- Collected data entries -
------------

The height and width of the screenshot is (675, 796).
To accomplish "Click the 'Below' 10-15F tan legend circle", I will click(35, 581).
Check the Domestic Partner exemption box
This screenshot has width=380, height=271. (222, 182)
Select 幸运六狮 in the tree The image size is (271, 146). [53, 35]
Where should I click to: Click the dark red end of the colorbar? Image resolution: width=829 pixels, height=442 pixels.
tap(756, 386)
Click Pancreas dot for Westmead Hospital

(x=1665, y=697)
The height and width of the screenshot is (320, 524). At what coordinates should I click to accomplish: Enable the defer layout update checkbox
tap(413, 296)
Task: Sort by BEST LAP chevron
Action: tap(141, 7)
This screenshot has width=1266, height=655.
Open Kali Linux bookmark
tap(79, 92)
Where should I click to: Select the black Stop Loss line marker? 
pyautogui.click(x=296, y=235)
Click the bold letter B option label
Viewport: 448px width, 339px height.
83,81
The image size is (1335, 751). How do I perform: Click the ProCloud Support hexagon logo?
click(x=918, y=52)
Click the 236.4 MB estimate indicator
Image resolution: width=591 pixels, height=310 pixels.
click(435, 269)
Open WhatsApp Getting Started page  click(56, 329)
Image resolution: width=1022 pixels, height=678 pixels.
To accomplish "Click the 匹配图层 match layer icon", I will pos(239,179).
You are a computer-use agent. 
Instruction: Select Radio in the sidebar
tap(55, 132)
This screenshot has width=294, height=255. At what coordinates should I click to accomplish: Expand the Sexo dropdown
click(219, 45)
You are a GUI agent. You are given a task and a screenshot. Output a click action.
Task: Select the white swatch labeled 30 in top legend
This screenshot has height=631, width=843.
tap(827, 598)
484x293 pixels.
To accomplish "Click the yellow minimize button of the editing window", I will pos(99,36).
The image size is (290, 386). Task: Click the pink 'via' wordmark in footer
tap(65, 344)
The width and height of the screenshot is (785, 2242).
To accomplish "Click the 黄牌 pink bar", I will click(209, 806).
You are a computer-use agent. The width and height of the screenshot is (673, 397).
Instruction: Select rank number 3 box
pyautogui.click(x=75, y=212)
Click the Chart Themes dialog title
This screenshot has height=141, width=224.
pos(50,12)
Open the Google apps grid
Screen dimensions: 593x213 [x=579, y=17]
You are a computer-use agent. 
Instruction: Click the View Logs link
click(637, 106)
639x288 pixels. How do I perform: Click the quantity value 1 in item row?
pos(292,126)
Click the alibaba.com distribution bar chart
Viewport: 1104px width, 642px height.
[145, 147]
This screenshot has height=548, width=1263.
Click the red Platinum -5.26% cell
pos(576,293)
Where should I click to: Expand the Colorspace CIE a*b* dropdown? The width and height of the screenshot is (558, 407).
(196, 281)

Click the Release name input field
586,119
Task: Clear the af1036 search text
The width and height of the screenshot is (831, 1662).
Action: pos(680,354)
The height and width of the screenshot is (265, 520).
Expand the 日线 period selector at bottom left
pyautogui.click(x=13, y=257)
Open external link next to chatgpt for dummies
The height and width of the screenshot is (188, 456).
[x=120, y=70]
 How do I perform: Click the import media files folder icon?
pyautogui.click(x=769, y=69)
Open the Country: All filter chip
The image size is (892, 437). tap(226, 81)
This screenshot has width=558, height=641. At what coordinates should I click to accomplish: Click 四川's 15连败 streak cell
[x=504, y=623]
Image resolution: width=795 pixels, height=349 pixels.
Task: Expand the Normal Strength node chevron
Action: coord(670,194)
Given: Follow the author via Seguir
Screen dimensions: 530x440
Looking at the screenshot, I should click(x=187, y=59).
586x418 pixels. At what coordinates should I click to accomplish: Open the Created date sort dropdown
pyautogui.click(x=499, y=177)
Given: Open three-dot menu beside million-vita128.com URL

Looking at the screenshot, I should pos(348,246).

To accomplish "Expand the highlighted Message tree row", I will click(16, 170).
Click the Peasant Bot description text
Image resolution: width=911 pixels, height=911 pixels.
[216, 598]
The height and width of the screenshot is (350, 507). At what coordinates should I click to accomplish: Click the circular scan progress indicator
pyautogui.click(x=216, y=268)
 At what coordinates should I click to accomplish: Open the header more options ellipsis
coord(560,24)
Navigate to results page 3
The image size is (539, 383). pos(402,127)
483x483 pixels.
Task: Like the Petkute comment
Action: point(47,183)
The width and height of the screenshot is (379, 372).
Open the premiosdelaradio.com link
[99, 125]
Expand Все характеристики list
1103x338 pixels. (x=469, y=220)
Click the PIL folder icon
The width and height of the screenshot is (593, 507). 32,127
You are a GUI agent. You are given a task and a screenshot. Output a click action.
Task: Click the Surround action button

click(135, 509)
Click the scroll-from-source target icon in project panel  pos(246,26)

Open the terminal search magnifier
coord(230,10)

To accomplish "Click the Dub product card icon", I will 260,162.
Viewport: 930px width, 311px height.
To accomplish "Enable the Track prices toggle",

------------

- INSTRUCTIONS TO FOLLOW -
All the records, from start to finish, are to be repeated exactly.

- RESULT BELOW -
The height and width of the screenshot is (675, 796).
To accomplish "Click the 'Below' 10-15F tan legend circle", I will click(35, 581).
Check the Domestic Partner exemption box
This screenshot has width=380, height=271. (222, 182)
Select 幸运六狮 in the tree The image size is (271, 146). [53, 35]
Where should I click to: Click the dark red end of the colorbar? Image resolution: width=829 pixels, height=442 pixels.
tap(756, 386)
Click Pancreas dot for Westmead Hospital

(x=1665, y=697)
The height and width of the screenshot is (320, 524). At what coordinates should I click to accomplish: Enable the defer layout update checkbox
tap(413, 296)
Task: Sort by BEST LAP chevron
Action: tap(141, 7)
This screenshot has width=1266, height=655.
Open Kali Linux bookmark
tap(79, 92)
Where should I click to: Select the black Stop Loss line marker? 
pyautogui.click(x=296, y=235)
Click the bold letter B option label
Viewport: 448px width, 339px height.
83,81
The image size is (1335, 751). How do I perform: Click the ProCloud Support hexagon logo?
click(x=918, y=52)
Click the 236.4 MB estimate indicator
Image resolution: width=591 pixels, height=310 pixels.
click(435, 269)
Open WhatsApp Getting Started page  click(56, 329)
Image resolution: width=1022 pixels, height=678 pixels.
To accomplish "Click the 匹配图层 match layer icon", I will pos(239,179).
You are a computer-use agent. 
Instruction: Select Radio in the sidebar
tap(55, 132)
This screenshot has width=294, height=255. At what coordinates should I click to accomplish: Expand the Sexo dropdown
click(219, 45)
You are a GUI agent. You are given a task and a screenshot. Output a click action.
Task: Select the white swatch labeled 30 in top legend
This screenshot has height=631, width=843.
tap(827, 598)
484x293 pixels.
To accomplish "Click the yellow minimize button of the editing window", I will pos(99,36).
The image size is (290, 386). Task: Click the pink 'via' wordmark in footer
tap(65, 344)
The width and height of the screenshot is (785, 2242).
To accomplish "Click the 黄牌 pink bar", I will click(209, 806).
You are a computer-use agent. The width and height of the screenshot is (673, 397).
Instruction: Select rank number 3 box
pyautogui.click(x=75, y=212)
Click the Chart Themes dialog title
This screenshot has height=141, width=224.
pos(50,12)
Open the Google apps grid
Screen dimensions: 593x213 [x=579, y=17]
You are a computer-use agent. 
Instruction: Click the View Logs link
click(637, 106)
639x288 pixels. How do I perform: Click the quantity value 1 in item row?
pos(292,126)
Click the alibaba.com distribution bar chart
Viewport: 1104px width, 642px height.
[145, 147]
This screenshot has height=548, width=1263.
Click the red Platinum -5.26% cell
pos(576,293)
Where should I click to: Expand the Colorspace CIE a*b* dropdown? The width and height of the screenshot is (558, 407).
(196, 281)

Click the Release name input field
586,119
Task: Clear the af1036 search text
The width and height of the screenshot is (831, 1662).
Action: pos(680,354)
The height and width of the screenshot is (265, 520).
Expand the 日线 period selector at bottom left
pyautogui.click(x=13, y=257)
Open external link next to chatgpt for dummies
The height and width of the screenshot is (188, 456).
[x=120, y=70]
 How do I perform: Click the import media files folder icon?
pyautogui.click(x=769, y=69)
Open the Country: All filter chip
The image size is (892, 437). tap(226, 81)
This screenshot has width=558, height=641. At what coordinates should I click to accomplish: Click 四川's 15连败 streak cell
[x=504, y=623]
Image resolution: width=795 pixels, height=349 pixels.
Task: Expand the Normal Strength node chevron
Action: coord(670,194)
Given: Follow the author via Seguir
Screen dimensions: 530x440
Looking at the screenshot, I should click(x=187, y=59).
586x418 pixels. At what coordinates should I click to accomplish: Open the Created date sort dropdown
pyautogui.click(x=499, y=177)
Given: Open three-dot menu beside million-vita128.com URL

Looking at the screenshot, I should pos(348,246).

To accomplish "Expand the highlighted Message tree row", I will click(16, 170).
Click the Peasant Bot description text
Image resolution: width=911 pixels, height=911 pixels.
[216, 598]
The height and width of the screenshot is (350, 507). At what coordinates should I click to accomplish: Click the circular scan progress indicator
pyautogui.click(x=216, y=268)
 At what coordinates should I click to accomplish: Open the header more options ellipsis
coord(560,24)
Navigate to results page 3
The image size is (539, 383). pos(402,127)
483x483 pixels.
Task: Like the Petkute comment
Action: point(47,183)
The width and height of the screenshot is (379, 372).
Open the premiosdelaradio.com link
[99, 125]
Expand Все характеристики list
1103x338 pixels. (x=469, y=220)
Click the PIL folder icon
The width and height of the screenshot is (593, 507). 32,127
You are a GUI agent. You are given a task and a screenshot. Output a click action.
Task: Click the Surround action button

click(135, 509)
Click the scroll-from-source target icon in project panel  pos(246,26)

Open the terminal search magnifier
coord(230,10)

To accomplish "Click the Dub product card icon", I will 260,162.
Viewport: 930px width, 311px height.
To accomplish "Enable the Track prices toggle",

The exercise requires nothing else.